C’était, comme je l’appris ensuite, un bâtiment de construction française appelé la Dorothée, bâtiment ancien, mais excellent voilier, et son capitaine s’était rendu célèbre par la hardiesse avec laquelle il s’approchait des côtes de France. C’était la troisième fois qu’il s’aventurait dans ce canal, et comme il en connaissait les coudes et les détours, il pouvait s’y diriger avec moins de danger. Dès que la frégate se crut à une distance suffisante des pièces de canon, elle courut quatre ou cinq courtes bordées près de la terre, où elle se trouva dans la meilleure position pour profiter du flot et de la brise, et où elle n’avait rien à craindre, la rade ordinaire étant naturellement sous l’île.

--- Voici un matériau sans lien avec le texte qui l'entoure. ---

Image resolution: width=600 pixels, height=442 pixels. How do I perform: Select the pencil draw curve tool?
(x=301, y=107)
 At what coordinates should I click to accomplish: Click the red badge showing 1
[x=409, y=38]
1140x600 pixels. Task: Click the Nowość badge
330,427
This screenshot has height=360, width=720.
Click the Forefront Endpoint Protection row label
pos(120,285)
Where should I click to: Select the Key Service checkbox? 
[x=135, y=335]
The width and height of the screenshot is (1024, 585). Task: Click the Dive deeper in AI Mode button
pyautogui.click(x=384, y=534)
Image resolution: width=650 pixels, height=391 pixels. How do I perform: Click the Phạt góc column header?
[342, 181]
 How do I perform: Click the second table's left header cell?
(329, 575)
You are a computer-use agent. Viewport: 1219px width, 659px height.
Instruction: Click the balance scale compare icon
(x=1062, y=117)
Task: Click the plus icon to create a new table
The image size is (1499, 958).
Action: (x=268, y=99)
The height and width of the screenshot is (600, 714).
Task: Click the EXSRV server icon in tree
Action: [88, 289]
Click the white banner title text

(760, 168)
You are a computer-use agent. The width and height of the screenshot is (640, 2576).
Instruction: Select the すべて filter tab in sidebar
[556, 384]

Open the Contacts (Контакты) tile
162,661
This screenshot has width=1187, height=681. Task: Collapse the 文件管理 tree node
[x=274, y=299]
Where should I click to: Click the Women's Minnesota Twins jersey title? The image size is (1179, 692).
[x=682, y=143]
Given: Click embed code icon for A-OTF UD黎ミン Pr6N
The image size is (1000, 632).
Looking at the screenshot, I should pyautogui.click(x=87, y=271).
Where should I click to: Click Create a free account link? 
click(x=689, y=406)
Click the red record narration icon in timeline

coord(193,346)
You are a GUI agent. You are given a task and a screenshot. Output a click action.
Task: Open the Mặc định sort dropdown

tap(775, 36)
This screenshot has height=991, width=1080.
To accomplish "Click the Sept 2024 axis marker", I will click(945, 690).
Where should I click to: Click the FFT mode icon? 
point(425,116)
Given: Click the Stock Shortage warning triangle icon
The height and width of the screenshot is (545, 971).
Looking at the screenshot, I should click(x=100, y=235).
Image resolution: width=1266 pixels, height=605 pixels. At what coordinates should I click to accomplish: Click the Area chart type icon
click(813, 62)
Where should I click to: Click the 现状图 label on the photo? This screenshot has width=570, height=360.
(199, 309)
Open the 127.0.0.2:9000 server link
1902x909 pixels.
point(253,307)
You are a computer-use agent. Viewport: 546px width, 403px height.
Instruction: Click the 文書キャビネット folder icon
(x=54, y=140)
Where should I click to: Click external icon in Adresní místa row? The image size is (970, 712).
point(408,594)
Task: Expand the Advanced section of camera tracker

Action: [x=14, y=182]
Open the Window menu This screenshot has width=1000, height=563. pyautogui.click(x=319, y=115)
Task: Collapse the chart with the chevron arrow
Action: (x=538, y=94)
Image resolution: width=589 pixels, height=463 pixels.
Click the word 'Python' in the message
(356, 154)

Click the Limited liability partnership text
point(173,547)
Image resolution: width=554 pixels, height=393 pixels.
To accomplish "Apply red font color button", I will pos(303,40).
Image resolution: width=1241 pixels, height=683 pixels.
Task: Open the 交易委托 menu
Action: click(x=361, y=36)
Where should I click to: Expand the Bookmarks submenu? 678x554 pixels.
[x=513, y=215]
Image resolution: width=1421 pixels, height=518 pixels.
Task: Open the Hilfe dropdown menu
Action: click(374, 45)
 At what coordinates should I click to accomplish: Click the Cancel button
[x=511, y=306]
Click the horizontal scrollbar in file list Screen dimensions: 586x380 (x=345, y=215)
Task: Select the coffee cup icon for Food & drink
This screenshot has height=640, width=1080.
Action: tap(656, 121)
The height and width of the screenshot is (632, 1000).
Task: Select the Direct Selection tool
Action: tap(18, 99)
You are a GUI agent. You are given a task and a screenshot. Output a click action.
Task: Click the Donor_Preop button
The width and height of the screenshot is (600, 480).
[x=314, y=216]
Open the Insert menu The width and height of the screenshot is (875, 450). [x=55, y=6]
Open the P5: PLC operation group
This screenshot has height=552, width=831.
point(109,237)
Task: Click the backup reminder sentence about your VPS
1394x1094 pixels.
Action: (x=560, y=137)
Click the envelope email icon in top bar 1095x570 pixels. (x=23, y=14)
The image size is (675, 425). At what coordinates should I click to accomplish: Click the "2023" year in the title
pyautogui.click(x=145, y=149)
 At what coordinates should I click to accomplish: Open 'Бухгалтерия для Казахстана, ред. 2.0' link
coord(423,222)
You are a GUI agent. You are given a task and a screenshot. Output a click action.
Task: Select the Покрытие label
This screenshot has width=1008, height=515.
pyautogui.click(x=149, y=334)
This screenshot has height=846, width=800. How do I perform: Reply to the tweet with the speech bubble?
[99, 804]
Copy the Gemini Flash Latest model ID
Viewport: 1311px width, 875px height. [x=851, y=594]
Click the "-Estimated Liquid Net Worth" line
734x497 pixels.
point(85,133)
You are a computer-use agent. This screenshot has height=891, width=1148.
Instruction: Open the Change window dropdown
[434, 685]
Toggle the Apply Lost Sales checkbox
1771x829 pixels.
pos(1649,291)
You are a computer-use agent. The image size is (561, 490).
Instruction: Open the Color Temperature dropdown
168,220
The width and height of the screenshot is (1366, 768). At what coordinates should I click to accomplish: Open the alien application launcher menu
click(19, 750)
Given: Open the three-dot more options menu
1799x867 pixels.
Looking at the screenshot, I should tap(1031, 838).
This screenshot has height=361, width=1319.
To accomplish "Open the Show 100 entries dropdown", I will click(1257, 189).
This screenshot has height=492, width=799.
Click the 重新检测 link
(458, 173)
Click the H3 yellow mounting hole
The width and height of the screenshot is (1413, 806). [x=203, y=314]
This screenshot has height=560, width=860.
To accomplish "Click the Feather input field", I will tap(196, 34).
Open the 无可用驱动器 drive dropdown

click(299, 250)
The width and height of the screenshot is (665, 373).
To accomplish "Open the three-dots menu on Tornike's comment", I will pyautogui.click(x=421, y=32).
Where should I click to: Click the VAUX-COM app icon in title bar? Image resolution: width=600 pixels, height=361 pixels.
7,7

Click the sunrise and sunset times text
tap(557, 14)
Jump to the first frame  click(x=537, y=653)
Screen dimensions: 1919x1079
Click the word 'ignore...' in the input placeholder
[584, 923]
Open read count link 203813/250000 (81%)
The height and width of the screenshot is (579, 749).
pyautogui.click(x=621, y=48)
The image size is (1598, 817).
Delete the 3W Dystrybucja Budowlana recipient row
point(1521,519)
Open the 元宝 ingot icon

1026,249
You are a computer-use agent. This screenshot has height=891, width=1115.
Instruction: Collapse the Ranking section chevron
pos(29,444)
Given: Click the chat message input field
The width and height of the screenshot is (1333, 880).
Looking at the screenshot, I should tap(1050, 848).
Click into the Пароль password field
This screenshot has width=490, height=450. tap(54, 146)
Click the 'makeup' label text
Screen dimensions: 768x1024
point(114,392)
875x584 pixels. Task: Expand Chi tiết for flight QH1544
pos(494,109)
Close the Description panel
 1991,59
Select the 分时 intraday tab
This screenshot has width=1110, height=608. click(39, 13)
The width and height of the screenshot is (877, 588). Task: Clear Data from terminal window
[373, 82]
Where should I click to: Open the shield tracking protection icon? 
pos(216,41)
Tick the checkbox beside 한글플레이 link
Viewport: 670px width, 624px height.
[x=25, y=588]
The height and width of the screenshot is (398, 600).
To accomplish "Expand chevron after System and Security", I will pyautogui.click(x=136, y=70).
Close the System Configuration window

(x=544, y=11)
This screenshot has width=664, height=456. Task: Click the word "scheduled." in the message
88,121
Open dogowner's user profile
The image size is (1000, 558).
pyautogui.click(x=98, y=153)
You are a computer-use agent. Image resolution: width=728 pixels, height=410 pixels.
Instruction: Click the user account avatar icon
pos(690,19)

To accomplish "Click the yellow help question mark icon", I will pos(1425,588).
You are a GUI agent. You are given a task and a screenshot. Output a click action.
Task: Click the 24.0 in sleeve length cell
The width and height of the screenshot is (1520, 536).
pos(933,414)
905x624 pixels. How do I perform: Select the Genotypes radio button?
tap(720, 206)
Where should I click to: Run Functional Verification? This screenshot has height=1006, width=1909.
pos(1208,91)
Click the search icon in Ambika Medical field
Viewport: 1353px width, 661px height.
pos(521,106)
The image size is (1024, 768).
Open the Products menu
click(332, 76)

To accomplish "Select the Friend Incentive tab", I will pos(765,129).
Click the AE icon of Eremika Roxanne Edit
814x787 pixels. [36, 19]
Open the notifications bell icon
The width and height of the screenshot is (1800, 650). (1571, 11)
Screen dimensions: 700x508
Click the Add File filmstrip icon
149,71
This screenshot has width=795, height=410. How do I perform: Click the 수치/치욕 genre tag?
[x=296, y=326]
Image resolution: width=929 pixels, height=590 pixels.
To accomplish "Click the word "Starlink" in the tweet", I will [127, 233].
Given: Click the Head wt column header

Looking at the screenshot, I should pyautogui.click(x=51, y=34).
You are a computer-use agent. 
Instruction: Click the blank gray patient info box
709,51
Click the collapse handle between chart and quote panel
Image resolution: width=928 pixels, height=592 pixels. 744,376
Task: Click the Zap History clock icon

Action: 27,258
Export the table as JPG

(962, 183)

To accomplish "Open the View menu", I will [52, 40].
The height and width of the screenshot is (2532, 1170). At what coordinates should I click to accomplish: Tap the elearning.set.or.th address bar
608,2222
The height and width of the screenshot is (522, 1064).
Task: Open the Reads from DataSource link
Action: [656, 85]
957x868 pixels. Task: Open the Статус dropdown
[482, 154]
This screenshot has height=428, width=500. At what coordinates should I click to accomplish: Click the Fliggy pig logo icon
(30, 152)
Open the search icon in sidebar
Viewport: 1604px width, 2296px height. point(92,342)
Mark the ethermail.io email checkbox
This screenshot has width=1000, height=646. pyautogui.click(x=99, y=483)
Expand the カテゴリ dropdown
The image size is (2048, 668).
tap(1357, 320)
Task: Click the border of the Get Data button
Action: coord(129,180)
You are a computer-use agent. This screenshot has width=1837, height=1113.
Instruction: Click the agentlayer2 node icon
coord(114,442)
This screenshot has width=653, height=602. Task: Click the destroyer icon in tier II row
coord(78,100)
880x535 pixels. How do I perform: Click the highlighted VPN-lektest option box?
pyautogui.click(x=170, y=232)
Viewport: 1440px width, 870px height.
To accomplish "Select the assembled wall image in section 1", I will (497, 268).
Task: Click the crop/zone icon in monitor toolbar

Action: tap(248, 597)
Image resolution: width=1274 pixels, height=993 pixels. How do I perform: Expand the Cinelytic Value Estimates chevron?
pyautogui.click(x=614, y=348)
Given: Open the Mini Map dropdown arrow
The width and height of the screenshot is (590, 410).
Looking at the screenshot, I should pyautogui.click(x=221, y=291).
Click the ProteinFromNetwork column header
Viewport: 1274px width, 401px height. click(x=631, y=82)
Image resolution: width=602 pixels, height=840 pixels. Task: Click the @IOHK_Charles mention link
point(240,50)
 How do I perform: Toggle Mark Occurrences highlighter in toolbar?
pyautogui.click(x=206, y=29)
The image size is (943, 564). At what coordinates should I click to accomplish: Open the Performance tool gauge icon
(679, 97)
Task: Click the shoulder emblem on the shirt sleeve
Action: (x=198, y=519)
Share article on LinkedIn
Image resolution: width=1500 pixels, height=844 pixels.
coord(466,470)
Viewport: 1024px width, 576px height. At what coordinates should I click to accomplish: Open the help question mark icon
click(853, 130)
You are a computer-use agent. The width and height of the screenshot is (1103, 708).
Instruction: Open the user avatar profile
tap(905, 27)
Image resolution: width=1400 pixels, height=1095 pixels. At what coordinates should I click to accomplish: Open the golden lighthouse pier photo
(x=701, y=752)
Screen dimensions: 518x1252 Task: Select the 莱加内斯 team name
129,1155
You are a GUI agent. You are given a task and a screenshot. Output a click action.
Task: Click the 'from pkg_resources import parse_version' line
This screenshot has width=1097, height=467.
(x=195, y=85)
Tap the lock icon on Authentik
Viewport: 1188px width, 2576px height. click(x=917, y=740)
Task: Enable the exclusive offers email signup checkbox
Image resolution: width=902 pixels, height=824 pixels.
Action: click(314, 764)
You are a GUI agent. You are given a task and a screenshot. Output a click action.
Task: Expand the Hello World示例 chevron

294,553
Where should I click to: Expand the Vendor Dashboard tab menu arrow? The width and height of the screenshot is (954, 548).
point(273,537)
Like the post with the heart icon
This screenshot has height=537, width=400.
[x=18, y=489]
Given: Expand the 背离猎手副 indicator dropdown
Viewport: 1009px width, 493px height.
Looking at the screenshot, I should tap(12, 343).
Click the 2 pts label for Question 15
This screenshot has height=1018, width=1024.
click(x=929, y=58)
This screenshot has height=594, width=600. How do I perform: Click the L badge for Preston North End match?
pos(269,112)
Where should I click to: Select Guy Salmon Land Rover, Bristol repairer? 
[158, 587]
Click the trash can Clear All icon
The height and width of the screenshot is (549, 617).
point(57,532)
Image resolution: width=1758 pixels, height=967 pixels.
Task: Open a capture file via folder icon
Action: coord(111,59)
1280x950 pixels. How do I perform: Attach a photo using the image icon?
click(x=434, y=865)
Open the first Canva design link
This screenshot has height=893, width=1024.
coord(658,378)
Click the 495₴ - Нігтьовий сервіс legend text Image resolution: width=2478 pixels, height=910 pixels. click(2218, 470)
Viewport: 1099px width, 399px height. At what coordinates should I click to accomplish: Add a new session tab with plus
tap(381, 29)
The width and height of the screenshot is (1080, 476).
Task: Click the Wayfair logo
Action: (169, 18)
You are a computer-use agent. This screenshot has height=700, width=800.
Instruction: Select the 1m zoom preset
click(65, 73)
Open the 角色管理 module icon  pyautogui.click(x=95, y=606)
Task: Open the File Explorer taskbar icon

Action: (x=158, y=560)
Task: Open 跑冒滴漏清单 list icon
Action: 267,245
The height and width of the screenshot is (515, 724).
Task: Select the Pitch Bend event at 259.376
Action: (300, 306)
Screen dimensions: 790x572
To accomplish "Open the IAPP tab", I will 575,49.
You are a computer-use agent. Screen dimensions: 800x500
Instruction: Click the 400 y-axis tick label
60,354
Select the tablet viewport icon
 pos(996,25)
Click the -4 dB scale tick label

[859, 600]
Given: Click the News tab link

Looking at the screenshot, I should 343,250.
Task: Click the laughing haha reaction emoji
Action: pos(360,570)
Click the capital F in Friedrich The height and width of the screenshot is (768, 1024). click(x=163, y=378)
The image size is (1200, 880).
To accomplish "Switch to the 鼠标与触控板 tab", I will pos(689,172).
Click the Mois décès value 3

Il ne me fallut pas plus d’une heure pour me convaincre qu’il n’y avait aucune chance de lui échapper. Si nous continuions à suivre le canal, nous pourrions en atteindre l’extrémité occidentale un peu avant elle ; mais une fois en pleine mer, et l’ayant en terre de nous, nous n’avions aucun espoir de l’éviter. Dans cette circonstance critique, Marbre eut une de ces idées heureuses que je n’avais que le mérite d’exécuter promptement au moment précis. La passe où nous avions été d’abord invités à entrer par les pêcheurs nous restait en ligne directe ; depuis ce moment, la marée avait monté au moins de six pieds, et mon lieutenant me proposa d’en essayer, comme porte de sortie.

— Les Anglais n’oseront jamais nous suivre à cause de la batterie qui la commande, ajouta-t-il, tandis que les Français ne tireront pas sur nous, parce qu’ils croiront que nous fuyons un ennemi commun.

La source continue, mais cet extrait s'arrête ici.